» Exercise text
____

Low-molecular Weight Heparin New Warning Labels
Commentary by Reginald Q. Knight, MD, MHA
Clinicians should carefully consider the timing of spinal catheter placement and removal in patients taking anticoagulant drugs, such as enoxaparin, according to a new MedWatch release from the US Food and Drug Administration (FDA).
To reduce the potential risk of bleeding, the FDA reminds physicians to consider both the dose and the elimination half-life of the anticoagulant:
- For enoxaparin, placement or removal of a spinal catheter should be delayed for at least 12 hours after administration of prophylactic doses such as those used for prevention of deep vein thrombosis. Longer delays (24 hours) are appropriate to consider for patients receiving higher therapeutic doses of enoxaparin (1 mg/kg twice daily or 1.5 mg/kg once daily).
- A post procedure dose of enoxaparin should usually be given no sooner than 4 hours after catheter removal.
- In all cases, a benefit-risk assessment should consider both the risk for thrombosis and the risk for bleeding in the context of the procedure and patient risk factors.
These new timing recommendations, which can decrease the risk of epidural or spinal hematoma, will be added to the labels of low molecular weight heparins, including Lovenox® and generic enoxaparin products and similar products.
Bleeding Known Risk
Epidural or spinal hematomas are a known risk of enoxaparin in the setting of spinal procedures and are already described in the Boxed Warning and the Warnings and Precautions sections of the labels for Lovenox and generic enoxaparin products. However, these serious adverse events continue to occur.
To address this safety concern, FDA worked with the manufacturer of Lovenox, Sanofi-Aventis, to further evaluate this risk and to update the Warnings and Precautions section of the Lovenox label with these additional timing recommendations. The labels for generic enoxaparin products will also be revised accordingly, as will those of other low molecular weight heparin-type products.
It is important to note that all anticoagulants carry the risk of causing spinal bleeding when used in conjunction with epidural/spinal anesthesia or spinal puncture. We are continuing to evaluate the safety of other anticoagulants to determine if additional label changes are needed.

____

» Data records

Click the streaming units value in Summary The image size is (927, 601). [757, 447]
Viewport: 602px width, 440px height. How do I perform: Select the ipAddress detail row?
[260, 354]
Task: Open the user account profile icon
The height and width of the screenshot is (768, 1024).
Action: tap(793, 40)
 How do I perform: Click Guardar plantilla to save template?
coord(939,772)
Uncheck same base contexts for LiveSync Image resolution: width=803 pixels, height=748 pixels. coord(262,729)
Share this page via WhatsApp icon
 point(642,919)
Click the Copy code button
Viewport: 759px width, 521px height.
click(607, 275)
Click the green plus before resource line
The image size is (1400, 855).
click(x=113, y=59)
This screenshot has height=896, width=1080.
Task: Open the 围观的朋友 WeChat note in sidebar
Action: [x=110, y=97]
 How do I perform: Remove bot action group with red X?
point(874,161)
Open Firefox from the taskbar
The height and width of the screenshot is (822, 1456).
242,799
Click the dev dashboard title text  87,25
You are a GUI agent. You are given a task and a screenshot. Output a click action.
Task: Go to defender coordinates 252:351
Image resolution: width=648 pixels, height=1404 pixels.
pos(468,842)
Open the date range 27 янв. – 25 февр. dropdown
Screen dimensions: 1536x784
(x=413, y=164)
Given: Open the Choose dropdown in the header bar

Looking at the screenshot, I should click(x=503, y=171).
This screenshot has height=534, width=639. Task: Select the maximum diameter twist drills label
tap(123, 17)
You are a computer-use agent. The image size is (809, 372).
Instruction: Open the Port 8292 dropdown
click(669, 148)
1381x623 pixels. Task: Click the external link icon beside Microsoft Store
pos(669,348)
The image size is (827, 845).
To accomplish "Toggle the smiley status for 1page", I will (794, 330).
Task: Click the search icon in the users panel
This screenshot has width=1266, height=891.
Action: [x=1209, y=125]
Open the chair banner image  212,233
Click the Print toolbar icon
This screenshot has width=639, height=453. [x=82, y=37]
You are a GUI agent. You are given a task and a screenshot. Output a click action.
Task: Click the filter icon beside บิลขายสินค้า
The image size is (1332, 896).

____

» Prompt 1
Rewrite the paragraph of the heparin warning text that begins "To address this safety concern" as a short bulleted list, keeping its main facts.
» Prompt 2
Using the heparin warning text, answer these questions:
(a) After prophylactic doses of enoxaparin, how long should placement or removal of a spinal catheter be delayed?
(b) Which company manufactures Lovenox?
(c) After catheter removal, how soon can a post-procedure dose of enoxaparin usually be given?
» Prompt 3
Reproduce word for word the part of the heparin warning text starting with "- A post procedure" and going on through "patient risk factors.".
The items have no connection to the heparin warning text.

» Response 1
- FDA and Sanofi-Aventis, the manufacturer of Lovenox, further evaluated the risk.
- The Warnings and Precautions section of the Lovenox label is being updated with the additional timing recommendations.
- Labels for generic enoxaparin products and other low molecular weight heparin-type products will also be revised.

» Response 2
(a) At least 12 hours.
(b) Sanofi-Aventis.
(c) No sooner than 4 hours.

» Response 3
- A post procedure dose of enoxaparin should usually be given no sooner than 4 hours after catheter removal.
- In all cases, a benefit-risk assessment should consider both the risk for thrombosis and the risk for bleeding in the context of the procedure and patient risk factors.